Google Launches Gemini 2.0 with Autonomous Tool Linking
Google is embracing “agentic experiences” in the rollout of Gemini 2.0, its new flagship family of generative AI expected to compete with ChatGPT with OpenAI o1, GitHub Copilot, and Amazon Nova.
The tech giant released the first model, Gemini 2.0 Flash, on Dec. 11 for global developers through the Gemini API in Google AI Studio and Vertex AI. Consumers can expect Gemini 2.0 to impact Google Search and AI Overviews, with limited testing beginning next week. A public rollout is set for early 2025.
Through Gemini 2.0, developers can access multimodal input and text output, while early access partners can test text-to-speech and native image generation. The Gemini app will be updated with Gemini 2.0 Flash “soon,” Google said in a press release.
General availability, and additional model sizes such as the base model Gemini 2.0, are expected to follow in January.
What is Gemini 2.0?
Gemini 2.0 is a multimodal generative AI model running on Google’s Trillium hardware. It is designed to make online tasks easier and more intuitive by assisting with summarizing information, performing web searches, and even interacting with tools or apps more naturally.
Google noted that Gemini 2.0 Flash is twice as fast as its predecessor, 1.5 Pro, and it surpasses it in AI performance benchmarks such as MMLU-PRO and LiveCodeBench.
“If Gemini 1.0 was about organizing and understanding information, Gemini 2.0 is about making it much more useful,” Google CEO Sundar Pichai said in a statement.

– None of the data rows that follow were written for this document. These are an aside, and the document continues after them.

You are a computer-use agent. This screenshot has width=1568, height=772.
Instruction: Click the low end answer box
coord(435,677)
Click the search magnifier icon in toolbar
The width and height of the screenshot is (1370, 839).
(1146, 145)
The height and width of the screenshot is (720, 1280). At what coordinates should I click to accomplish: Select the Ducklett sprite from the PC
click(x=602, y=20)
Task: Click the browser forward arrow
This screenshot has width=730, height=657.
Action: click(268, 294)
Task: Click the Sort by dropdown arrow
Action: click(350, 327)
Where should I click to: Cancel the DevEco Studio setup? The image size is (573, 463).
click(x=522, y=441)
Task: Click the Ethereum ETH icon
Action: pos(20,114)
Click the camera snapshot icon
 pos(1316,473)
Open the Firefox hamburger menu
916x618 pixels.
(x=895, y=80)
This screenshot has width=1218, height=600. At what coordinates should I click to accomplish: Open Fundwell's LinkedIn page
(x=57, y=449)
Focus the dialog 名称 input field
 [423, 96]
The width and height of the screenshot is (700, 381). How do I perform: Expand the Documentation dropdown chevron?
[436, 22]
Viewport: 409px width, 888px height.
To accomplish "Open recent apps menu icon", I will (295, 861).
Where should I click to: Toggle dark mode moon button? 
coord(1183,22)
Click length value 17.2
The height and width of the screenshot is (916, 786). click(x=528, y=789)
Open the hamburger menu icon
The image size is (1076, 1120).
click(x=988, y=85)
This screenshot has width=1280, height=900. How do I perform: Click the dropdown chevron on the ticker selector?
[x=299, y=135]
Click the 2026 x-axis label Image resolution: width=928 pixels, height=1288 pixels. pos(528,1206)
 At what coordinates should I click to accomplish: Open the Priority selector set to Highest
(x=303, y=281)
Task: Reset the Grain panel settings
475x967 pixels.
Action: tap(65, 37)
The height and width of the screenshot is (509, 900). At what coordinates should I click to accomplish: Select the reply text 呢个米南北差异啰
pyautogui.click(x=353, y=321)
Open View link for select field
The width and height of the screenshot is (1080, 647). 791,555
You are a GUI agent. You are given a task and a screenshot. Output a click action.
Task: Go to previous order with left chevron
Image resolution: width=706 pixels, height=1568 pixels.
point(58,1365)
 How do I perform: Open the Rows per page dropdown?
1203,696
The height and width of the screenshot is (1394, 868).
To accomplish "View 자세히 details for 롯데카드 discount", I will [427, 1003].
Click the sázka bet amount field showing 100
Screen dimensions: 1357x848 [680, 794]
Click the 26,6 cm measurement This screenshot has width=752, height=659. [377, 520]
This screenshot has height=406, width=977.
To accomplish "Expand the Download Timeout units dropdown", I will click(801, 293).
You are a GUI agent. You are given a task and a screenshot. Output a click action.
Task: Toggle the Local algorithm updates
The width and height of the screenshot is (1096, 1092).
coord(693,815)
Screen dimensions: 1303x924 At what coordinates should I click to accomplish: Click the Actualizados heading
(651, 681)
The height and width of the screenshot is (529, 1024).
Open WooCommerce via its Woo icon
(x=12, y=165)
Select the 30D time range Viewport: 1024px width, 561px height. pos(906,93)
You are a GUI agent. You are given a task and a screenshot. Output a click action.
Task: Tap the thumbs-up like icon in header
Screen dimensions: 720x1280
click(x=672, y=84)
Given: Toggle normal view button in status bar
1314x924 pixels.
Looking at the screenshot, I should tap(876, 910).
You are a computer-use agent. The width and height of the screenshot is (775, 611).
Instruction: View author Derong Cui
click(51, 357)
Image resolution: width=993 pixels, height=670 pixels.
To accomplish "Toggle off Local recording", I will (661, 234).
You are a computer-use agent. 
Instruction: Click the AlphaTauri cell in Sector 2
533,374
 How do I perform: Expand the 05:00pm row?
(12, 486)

What sets Gemini 2.0 apart is its agentic capabilities. Pichai described these capabilities as enabling the model to “understand more about the world around you, think multiple steps ahead, and take action on your behalf, with your supervision.”
Google further emphasized that Gemini 2.0 distinguishes itself through:
- The multimodal processing.
- Ability to understand long books or wide swaths of the web.
- Function calling.
- “Native tool use.”
- “Complex instruction following and planning.”
Native tool use allows the AI to incorporate tools like Google Search and code execution to perform autonomous actions. In practical terms, that sometimes looks like Google’s Project Astra — an Android app now in testing that uses the phone’s camera and Gemini’s reasoning to answer questions about the world in real time. Project Astra can analyze up to 10 minutes of video at a time.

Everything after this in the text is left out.